Trimetazidine Modulates Mitochondrial Redox Status and Disrupted Glutamate Homeostasis in a Rat Model of Epilepsy.

Al-Shorbagy, M. Y., W. Wadie, and D. M. El-Tanbouly, "Trimetazidine Modulates Mitochondrial Redox Status and Disrupted Glutamate Homeostasis in a Rat Model of Epilepsy.", Frontiers in pharmacology, vol. 12, pp. 735165, 2021.

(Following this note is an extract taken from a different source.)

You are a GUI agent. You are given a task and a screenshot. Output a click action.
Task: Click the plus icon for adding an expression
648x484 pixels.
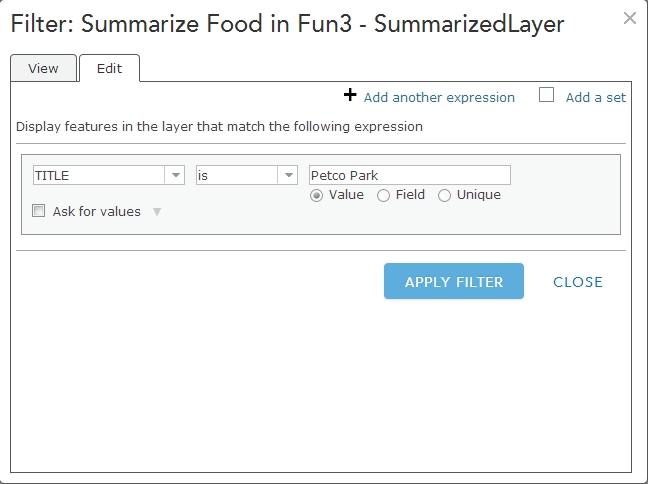[350, 95]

Mitochondrial oxidative status exerts an important role in modulating glia-neuron interplay during epileptogenesis. Trimetazidine (TMZ), a well-known anti-ischemic drug, has shown promising potential against a wide range of neurodegenerative disorders including epilepsy. Nevertheless, the exact mechanistic rationale behind its anti-seizure potential has not been fully elucidated yet. Herein, the impact of TMZ against mitochondrial oxidative damage as well as glutamate homeostasis disruption in the hippocampus has been investigated in rats with lithium/pilocarpine (Li/PIL) seizures. Animals received 3 mEq/kg i.p. LiCl followed by PIL (single i.p.; 150 mg/kg) 20 h later for induction of seizures with or without TMZ pretreatment (25 mg/kg; i.p.) for five consecutive days. Seizure score and seizure latency were observed. Mitochondrial redox status as well as ATP and uncoupling protein 2 was recorded. Moreover, glutamate homeostasis was unveiled. The present findings demonstrate the TMZ-attenuated Li/PIL seizure score and latency. It improved mitochondrial redox status, preserved energy production mechanisms, and decreased reactive astrocytes evidenced as decreased glial fibrillary acidic protein immune-stained areas in hippocampal tissue. In addition, it modulated phosphorylated extracellular signal-regulated kinases (-ERK1/2) and p-AMP-activated protein kinase (-AMPK) signaling pathways to reflect a verified anti-apoptotic effect. Consequently, it upregulated mRNA expression of astroglial glutamate transporters and reduced the elevated glutamate level. The current study demonstrates that TMZ exhibits robust anti-seizure and neuroprotective potentials. These effects are associated with its ability to modulate mitochondrial redox status, boost -ERK1/2 and -AMPK signaling pathways, and restore glutamate homeostasis in hippocampus.